Spark SQL使用簡介（3）--載入和儲存資料

瀛999發表於2018-08-03

原文網址 : https://blog.csdn.net/gan785160627/article/details/81369708

載入和儲存資料

val usersDF = spark.read.load("examples/src/main/resources/users.parquet")
usersDF.select("name", "favorite_color").write.save("namesAndFavColors.parquet")

可以在載入和儲存資料的時候選擇資料來源，對於內建資料來源可以用他們的簡短名，如json, parquet, jdbc, orc, libsvm, csv, text。如下程式碼載入了一個json資料，並儲存為parquet資料。利用這種方式能進行資料格式轉化。

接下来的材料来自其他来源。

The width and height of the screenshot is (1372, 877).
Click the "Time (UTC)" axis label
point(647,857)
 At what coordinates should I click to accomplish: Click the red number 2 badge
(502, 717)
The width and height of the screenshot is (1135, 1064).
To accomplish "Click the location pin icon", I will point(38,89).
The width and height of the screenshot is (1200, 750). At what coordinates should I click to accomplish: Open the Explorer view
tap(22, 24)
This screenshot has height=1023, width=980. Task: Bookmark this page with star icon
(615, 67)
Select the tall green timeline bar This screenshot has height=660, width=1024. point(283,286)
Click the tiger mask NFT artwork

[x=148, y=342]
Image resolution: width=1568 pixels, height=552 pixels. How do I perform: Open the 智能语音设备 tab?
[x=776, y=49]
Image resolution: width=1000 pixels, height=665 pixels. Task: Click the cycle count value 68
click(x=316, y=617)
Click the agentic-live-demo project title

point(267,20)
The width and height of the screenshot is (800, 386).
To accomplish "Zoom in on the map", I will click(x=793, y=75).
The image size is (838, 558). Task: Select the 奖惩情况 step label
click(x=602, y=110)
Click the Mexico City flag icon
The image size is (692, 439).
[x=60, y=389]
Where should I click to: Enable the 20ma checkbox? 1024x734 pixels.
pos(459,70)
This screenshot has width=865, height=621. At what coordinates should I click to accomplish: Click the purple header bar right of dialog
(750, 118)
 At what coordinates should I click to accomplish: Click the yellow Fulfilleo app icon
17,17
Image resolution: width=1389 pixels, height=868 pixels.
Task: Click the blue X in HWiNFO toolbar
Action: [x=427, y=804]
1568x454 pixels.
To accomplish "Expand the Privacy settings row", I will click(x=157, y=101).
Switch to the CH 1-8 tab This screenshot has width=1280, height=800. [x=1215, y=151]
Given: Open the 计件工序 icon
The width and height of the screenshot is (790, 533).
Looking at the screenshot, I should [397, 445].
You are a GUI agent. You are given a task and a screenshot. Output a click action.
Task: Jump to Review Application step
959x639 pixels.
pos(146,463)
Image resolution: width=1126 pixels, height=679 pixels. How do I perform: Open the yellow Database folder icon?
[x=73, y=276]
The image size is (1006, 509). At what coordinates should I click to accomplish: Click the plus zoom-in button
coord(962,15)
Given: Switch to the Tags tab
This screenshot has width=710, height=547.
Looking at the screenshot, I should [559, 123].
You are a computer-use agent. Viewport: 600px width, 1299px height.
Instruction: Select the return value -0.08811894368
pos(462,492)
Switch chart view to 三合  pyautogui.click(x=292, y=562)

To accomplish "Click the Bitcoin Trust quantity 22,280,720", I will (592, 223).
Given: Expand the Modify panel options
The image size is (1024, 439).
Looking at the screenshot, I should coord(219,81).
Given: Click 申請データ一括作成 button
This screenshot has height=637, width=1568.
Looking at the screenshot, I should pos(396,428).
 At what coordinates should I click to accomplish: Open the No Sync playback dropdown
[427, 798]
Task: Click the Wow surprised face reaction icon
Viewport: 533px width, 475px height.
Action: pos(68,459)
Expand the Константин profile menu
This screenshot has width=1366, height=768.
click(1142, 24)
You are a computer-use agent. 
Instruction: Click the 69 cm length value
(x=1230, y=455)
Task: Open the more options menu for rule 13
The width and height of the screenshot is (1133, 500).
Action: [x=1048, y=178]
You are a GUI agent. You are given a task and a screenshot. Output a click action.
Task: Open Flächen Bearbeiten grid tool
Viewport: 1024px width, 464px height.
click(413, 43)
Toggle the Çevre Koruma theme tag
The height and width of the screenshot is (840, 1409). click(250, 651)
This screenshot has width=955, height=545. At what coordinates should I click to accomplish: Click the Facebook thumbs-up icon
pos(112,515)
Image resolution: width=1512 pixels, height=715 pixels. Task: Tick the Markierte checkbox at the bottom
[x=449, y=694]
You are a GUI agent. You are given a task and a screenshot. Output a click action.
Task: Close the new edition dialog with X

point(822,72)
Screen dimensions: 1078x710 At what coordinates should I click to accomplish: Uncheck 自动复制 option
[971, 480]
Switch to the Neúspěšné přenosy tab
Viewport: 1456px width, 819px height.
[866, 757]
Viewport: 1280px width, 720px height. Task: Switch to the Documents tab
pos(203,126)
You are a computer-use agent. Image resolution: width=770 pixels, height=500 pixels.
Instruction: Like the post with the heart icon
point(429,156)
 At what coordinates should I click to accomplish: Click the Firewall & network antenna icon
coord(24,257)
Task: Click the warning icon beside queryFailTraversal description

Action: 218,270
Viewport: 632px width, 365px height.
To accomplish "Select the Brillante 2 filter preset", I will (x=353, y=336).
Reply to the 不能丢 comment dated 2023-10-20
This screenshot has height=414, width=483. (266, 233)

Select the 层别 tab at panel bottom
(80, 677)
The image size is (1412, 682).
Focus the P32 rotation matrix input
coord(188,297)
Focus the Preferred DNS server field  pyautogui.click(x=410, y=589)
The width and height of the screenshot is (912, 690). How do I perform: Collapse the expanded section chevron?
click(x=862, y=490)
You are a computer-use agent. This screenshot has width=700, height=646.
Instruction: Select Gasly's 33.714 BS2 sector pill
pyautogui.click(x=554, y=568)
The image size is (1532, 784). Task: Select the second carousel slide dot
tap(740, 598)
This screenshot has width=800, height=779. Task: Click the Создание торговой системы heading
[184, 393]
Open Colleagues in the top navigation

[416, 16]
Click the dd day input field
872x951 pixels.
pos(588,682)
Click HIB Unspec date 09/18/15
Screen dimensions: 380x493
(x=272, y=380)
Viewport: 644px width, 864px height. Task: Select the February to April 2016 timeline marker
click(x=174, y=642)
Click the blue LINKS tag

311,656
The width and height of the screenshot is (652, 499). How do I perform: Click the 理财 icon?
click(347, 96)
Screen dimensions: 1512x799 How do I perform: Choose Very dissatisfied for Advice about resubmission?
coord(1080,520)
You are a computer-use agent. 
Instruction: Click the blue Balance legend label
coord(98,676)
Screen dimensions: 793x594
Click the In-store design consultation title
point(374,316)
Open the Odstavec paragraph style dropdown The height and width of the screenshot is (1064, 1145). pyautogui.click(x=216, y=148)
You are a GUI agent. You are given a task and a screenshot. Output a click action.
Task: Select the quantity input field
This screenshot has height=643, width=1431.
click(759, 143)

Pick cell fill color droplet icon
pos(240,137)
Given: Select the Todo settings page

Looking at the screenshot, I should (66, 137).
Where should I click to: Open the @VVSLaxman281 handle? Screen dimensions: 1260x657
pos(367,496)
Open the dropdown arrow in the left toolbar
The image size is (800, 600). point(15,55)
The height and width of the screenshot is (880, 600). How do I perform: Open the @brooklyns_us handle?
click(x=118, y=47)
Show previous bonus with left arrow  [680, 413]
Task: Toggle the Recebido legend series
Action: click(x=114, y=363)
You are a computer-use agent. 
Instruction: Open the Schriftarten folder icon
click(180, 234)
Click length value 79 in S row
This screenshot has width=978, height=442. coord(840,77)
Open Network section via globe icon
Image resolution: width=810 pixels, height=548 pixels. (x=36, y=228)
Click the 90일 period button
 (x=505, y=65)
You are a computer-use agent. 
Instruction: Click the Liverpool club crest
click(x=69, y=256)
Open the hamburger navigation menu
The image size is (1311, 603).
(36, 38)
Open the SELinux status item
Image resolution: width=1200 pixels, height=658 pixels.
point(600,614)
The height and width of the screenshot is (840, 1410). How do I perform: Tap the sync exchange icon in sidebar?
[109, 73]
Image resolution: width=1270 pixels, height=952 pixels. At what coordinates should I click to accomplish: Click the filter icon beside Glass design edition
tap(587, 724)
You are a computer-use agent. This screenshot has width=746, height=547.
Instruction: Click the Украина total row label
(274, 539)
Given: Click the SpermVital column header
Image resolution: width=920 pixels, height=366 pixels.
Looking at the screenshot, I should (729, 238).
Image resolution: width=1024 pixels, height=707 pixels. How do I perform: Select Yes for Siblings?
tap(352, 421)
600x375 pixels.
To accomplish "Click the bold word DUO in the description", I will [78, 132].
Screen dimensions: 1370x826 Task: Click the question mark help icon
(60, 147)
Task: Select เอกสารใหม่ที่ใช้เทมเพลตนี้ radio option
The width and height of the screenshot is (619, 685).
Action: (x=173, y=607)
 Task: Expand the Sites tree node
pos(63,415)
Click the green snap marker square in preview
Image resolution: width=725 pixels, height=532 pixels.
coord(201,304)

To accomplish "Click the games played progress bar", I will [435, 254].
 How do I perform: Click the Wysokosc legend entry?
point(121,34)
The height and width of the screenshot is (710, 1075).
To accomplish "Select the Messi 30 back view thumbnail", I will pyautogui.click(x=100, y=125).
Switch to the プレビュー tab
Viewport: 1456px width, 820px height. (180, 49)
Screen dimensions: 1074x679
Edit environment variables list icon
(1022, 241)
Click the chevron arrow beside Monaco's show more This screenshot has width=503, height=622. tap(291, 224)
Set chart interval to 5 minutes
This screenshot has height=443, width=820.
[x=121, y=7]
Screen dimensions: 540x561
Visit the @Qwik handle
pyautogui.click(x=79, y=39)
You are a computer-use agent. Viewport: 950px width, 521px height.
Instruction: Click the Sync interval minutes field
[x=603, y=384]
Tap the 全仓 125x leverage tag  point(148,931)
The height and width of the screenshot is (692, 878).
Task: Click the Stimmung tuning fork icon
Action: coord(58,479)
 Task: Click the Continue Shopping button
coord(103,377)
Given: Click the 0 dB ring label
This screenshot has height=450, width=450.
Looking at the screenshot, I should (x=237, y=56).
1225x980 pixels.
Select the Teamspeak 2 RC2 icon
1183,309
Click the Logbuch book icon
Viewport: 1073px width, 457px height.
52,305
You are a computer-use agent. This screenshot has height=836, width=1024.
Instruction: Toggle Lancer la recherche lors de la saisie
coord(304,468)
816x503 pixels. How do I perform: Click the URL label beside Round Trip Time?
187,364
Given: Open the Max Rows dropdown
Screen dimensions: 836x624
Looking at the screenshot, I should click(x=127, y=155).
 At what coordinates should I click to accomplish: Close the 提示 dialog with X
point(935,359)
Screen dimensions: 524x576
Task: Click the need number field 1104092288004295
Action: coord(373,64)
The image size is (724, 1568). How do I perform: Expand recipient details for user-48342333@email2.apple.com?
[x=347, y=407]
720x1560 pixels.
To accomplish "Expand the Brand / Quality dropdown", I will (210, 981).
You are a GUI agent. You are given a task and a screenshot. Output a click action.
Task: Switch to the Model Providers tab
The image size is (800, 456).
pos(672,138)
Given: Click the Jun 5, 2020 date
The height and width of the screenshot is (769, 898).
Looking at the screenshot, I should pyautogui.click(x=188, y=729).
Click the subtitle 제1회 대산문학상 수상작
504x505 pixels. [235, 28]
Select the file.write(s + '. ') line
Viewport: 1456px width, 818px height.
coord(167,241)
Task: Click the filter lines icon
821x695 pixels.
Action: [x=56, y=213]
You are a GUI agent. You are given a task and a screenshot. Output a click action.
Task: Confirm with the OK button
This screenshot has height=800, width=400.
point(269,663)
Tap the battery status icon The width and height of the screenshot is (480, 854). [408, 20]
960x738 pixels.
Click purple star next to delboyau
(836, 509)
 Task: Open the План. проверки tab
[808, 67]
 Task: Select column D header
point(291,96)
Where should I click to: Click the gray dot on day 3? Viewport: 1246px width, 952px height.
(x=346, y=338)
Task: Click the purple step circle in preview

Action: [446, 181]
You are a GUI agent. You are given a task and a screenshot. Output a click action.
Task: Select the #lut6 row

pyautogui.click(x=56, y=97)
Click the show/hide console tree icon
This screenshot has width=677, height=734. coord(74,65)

val peopleDF = spark.read.format("json").load("examples/src/main/resources/people.json")
peopleDF.select("name", "age").write.format("parquet").save("namesAndAges.parquet")

用如下方式載入csv檔案，option用來進行一些設定，如 .option("sep", ";") 表示以分號為分隔符。

val peopleDFCsv = spark.read.format("csv")
  .option("sep", ";")
  .option("inferSchema", "true")
  .option("header", "true")
  .load("examples/src/main/resources/people.csv")

也可以直接對檔案進行查詢

val sqlDF = spark.sql("SELECT * FROM parquet.`examples/src/main/resources/users.parquet`")

save modes

有如下四種save mode：

`SaveMode.ErrorIfExists`(default)	當資料來源已經存在資料，丟擲一個異常
SaveMode.Append	當資料來源已經存在資料，將新的資料附加到原有資料上
SaveMode.Overwrite	當資料來源已經存在資料，新資料覆蓋掉原有資料
SaveMode.Ignore	當資料來源已經存在資料，忽略新資料

Saving to Persistent Tables

DataFrame可以儲存為Hive的持久表，使用的命令是 saveAsTable。當儲存為持久表後，DataFrame裡的資料將物化，持久表將一直存在，當重啟Spark後，依然可以使用這個持久表。

儲存資料時，還可以進行裝桶（bucketBy）、排序（sortBy）、分割槽（partitionBy），接下來是幾個例子：

peopleDF.write.bucketBy(42, "name").sortBy("age").saveAsTable("people_bucketed")

usersDF.write.partitionBy("favorite_color").format("parquet").save("namesPartByColor.parquet")

usersDF
  .write
  .partitionBy("favorite_color")
  .bucketBy(42, "name")
  .saveAsTable("users_partitioned_bucketed")

Parquet Files

Parquet是列式儲存格式，可以用如下方法讀寫Parquet格式資料：

// Encoders for most common types are automatically provided by importing spark.implicits._
import spark.implicits._

val peopleDF = spark.read.json("examples/src/main/resources/people.json")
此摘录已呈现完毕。